Applies To: Windows Server 2003, Windows Server 2003 R2, Windows Server 2003 with SP1, Windows Server 2003 with SP2

Due to advances in cracking tools and hardware capabilities, LAN Manager authentication encryption is more vulnerable to attack than newer forms of encryption. For this reason, it is important to restrict the use of LAN Manager authentication whenever possible. Windows Server 2003 supports all versions of LAN Manager authentication, including LM, NTLM, and NTLM version 2 (NTLMv2), to allow for compatibility with clients that do not support newer authentication protocols.

If it is necessary in your organization to support LAN Manager authentication, you can increase security by enabling support of NTLMv2 whenever possible. Reducing or eliminating the use of LAN Manager authentication and NTLM version 1 (NTLMv1) removes password hash values from the network, and therefore increases network security. You can enable NTLMv2 support by doing the following:

• Upgrading to at least Service Pack 4 (SP4) on all Windows NT 4.0–based clients

• Installing the directory services client on all client computers that are running the Microsoft® Windows® 95 or Windows® 98 operating system You can install the directory services client from the Windows Server 2003 operating system CD.

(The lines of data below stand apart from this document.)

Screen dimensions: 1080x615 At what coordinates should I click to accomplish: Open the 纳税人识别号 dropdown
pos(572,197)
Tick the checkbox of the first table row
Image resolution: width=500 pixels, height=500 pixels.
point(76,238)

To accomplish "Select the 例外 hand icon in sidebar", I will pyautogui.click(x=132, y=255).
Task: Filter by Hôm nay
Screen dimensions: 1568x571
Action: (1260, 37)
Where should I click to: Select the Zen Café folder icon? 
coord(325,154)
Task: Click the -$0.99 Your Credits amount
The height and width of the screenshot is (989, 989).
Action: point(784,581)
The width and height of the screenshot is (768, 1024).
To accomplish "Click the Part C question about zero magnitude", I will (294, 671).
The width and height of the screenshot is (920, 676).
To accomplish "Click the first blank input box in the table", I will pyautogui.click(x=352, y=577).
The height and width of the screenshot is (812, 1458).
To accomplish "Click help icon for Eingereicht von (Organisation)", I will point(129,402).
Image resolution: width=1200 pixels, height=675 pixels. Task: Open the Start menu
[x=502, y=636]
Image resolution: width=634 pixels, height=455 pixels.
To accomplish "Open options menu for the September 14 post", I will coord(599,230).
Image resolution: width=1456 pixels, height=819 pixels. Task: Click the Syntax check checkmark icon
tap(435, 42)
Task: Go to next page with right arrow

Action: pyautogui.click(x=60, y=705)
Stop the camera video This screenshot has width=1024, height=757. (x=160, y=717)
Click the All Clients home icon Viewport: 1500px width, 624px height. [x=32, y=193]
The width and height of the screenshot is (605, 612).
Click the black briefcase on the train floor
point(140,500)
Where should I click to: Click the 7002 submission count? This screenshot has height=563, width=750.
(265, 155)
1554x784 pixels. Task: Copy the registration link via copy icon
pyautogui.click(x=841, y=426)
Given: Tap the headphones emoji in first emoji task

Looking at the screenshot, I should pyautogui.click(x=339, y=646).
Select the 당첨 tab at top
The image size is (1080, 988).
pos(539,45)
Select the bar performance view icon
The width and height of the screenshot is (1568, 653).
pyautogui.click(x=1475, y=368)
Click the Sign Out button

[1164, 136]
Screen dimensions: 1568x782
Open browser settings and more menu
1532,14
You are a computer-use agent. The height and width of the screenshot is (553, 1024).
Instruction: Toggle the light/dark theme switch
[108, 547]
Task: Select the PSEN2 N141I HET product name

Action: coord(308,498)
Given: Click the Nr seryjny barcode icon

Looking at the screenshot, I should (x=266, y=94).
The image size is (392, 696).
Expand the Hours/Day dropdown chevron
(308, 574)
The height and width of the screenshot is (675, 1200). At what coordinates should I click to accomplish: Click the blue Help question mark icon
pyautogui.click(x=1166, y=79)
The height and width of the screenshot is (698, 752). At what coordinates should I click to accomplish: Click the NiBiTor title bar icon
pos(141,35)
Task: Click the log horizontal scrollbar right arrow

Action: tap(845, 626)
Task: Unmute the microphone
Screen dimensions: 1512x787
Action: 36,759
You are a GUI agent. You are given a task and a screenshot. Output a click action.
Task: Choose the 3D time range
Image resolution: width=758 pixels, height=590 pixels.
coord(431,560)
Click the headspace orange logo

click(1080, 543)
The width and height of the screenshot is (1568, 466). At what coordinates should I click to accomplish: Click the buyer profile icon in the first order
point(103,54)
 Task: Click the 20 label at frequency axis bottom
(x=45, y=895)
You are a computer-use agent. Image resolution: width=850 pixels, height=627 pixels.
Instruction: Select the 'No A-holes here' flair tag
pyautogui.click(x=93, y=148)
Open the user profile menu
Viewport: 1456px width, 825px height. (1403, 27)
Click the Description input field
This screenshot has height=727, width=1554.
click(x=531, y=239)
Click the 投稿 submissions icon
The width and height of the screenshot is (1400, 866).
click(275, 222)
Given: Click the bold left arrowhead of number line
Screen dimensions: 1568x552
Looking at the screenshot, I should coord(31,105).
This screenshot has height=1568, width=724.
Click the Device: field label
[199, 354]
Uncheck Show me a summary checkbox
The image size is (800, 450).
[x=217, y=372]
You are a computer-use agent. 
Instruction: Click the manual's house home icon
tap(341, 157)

• Tightening LAN Manager authentication policies. If all clients support NTLMv2, set Domain Group Policy for LAN Manager Authentication Level to Send NTLMv2 response only\refuse LM & NTLM. This policy is under Computer Configuration\Windows Settings\Security Settings\Local Policies\Security Options\. If some clients exist that do not support NTLMv2, set the LAN Manager Authentication Level to Send NTLM response only. This reduces the amount of ciphertext available to attackers.

Note

• Clients that do not typically support NTLMv2 include Macintosh and Windows Services for UNIX.